I wonder whether there could also exist a 'nice' integral expression for $\xi^*(s)$? (with 'nice', I mean not simply a double integral of the known integrals for $\xi(s)$).
ADDED 1: my first (failed) attempt:
Replace $\Gamma\left(\frac{s}{2}\right)\,\Gamma\left(-\frac{s}{2}\right)$ as follows:
$$\xi^*(s)=s\,(1-s^2)\,\frac{2\pi}{\sin\left(\frac{\pi s}{2}\right)}\,\zeta(s)\,\zeta(-s)$$
Start the construction from the following integral representation:
$$\frac{\pi}{\sin\left(\frac{\pi s}{2}\right)}=\int^\infty_0 \frac{t^{\frac{s}{2}}}{t+t^2}\, dt \qquad 0 < \Re(s) < 2$$
Change variable: $t=n^2\,x, dt = n^2\, dx$:
$$\frac{\pi}{\sin\left(\frac{\pi s}{2}\right)}=\int^\infty_0 n^s x^\frac{s}{2}\,\frac{1}{x+(n\,x)^2}\, dx \qquad 1 < \Re(s) < 2$$
Summation on both sides:
$$\frac{\pi}{\sin\left(\frac{\pi s}{2}\right)}\sum^\infty_{n=1} \frac{1}{n^s}=\int^\infty_0 x^\frac{s}{2}\,\sum^\infty_{n=1}\frac{1}{x+(n\,x)^2}\, dx \qquad 1 < \Re(s) < 2$$
Which simplifies into:
$$\frac{2\pi}{\sin\left(\frac{\pi s}{2}\right)}\zeta(s)= \int^\infty_0 x^{\frac{s}{2}-1}\,\left(\frac{\pi}{\sqrt{x}}\,\coth\left(\frac{\pi}{\sqrt{x}}\right)-1\right)\, dx \qquad 1 < \Re(s) < 2$$
Change variable once more: $x=k^{-2}\,u, dx = k^{-2}\, du$ and sum both sides:
$$\frac{2\pi}{\sin\left(\frac{\pi s}{2}\right)}\zeta(s)\sum^\infty_{k=1} \frac{1}{k^{-s}}= \int^\infty_0 u^{\frac{s}{2}-1}\,\sum^\infty_{k=1}\left(\frac{\pi\,k}{\sqrt{u}}\,\coth\left(\frac{\pi\,k}{\sqrt{u}}\right)-1\right)\, du \qquad \infty$$
This obviously fails and unless I missed a tweak, I do need a new approach...

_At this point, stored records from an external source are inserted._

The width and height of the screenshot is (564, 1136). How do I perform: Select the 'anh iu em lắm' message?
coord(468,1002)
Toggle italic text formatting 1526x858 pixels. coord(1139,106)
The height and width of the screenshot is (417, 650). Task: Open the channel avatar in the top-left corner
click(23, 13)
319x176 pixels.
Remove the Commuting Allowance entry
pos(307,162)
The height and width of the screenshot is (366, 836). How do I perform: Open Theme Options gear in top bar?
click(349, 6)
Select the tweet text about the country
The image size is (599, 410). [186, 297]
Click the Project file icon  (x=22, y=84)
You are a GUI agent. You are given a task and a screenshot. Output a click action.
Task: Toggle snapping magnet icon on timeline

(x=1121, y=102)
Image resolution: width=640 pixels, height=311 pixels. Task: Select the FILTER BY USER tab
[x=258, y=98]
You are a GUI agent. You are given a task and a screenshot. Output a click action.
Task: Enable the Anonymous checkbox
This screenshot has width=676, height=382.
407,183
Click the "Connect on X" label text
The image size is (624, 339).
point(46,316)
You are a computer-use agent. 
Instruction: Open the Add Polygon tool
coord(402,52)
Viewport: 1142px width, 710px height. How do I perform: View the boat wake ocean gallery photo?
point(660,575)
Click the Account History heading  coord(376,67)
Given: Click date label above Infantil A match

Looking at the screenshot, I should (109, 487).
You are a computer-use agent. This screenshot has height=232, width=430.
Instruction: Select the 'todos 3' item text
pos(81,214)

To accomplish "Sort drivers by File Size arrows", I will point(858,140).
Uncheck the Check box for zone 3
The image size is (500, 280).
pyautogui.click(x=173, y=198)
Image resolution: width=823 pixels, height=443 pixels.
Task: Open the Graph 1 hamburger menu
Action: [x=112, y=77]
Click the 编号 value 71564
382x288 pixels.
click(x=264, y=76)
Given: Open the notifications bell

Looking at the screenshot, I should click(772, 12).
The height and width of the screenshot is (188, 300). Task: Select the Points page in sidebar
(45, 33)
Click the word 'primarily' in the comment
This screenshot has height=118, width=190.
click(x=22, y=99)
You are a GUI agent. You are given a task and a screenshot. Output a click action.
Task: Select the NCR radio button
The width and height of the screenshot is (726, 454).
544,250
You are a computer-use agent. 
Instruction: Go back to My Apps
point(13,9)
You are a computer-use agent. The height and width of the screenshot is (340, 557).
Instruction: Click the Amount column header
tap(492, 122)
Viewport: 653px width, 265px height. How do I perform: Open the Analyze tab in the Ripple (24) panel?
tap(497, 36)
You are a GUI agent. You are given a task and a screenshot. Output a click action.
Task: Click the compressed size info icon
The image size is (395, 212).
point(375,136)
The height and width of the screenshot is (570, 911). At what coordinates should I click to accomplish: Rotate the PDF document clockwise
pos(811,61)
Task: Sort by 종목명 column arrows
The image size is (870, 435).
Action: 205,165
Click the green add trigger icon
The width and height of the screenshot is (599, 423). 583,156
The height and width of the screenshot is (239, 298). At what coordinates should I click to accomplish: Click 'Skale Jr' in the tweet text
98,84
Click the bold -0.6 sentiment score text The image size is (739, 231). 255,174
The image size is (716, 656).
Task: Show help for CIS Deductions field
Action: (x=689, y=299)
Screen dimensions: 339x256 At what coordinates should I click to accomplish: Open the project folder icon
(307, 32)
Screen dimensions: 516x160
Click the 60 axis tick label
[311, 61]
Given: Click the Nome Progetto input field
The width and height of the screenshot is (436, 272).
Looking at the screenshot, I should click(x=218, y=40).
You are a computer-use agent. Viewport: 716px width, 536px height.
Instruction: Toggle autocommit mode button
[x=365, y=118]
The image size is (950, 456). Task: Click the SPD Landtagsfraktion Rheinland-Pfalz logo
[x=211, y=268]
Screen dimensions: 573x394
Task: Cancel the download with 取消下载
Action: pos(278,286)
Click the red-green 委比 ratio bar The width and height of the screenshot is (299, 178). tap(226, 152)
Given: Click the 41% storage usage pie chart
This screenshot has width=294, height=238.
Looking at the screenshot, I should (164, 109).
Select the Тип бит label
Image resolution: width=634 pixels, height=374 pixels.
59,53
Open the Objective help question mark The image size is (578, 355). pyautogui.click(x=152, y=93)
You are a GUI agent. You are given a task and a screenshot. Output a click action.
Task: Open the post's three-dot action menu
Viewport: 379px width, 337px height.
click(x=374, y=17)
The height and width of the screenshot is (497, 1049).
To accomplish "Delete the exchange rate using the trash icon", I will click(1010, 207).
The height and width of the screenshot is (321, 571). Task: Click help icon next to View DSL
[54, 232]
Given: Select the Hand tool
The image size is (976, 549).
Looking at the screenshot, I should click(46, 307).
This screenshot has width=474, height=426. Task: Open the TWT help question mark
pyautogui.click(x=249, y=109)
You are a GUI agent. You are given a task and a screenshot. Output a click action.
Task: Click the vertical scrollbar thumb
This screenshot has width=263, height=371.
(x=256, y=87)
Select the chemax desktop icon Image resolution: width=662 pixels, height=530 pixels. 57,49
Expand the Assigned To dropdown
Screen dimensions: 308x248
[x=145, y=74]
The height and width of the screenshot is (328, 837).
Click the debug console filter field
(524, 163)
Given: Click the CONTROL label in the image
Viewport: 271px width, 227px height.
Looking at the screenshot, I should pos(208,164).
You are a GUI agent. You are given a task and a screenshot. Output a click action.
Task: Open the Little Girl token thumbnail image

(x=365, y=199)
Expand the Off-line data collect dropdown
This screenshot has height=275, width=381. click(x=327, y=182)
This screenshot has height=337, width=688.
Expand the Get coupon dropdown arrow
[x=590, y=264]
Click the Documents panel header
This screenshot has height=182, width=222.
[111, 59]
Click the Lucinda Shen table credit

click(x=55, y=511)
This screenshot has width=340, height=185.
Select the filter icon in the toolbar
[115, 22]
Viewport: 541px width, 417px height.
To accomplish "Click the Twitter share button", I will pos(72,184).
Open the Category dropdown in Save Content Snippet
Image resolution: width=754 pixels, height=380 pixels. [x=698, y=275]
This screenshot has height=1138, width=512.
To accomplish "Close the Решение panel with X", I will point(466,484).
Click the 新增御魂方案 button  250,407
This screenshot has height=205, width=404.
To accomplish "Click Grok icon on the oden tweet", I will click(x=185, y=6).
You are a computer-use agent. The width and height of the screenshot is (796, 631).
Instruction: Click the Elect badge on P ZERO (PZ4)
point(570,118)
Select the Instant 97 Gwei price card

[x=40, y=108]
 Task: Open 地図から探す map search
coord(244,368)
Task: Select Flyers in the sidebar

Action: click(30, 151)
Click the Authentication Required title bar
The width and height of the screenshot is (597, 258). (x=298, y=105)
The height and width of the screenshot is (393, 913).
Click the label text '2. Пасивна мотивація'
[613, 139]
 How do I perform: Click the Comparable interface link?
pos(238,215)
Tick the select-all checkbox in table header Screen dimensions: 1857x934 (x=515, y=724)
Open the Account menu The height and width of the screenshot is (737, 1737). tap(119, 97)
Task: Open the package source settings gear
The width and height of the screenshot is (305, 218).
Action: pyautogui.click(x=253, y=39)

ADDED 2: my second attempt (successful, however with a double integral):
$$\xi^*(s)=s^2(s^2-1)\int^\infty_1\int^\infty_1 \left(x^\frac{s}{2}+x^{\frac{1-s}{2}}\right)\left(y^{-\frac{s}{2}}+y^{\frac{1+s}{2}}\right)\frac{\psi(x)\,\psi(y)}{x\,y}\, dx dy + \xi(s)+\xi(-s) -1$$
With $\displaystyle \psi(z)=\sum_{n=1}^\infty e^{-\pi\,n^2z}$. I did not manage to simplify this any further.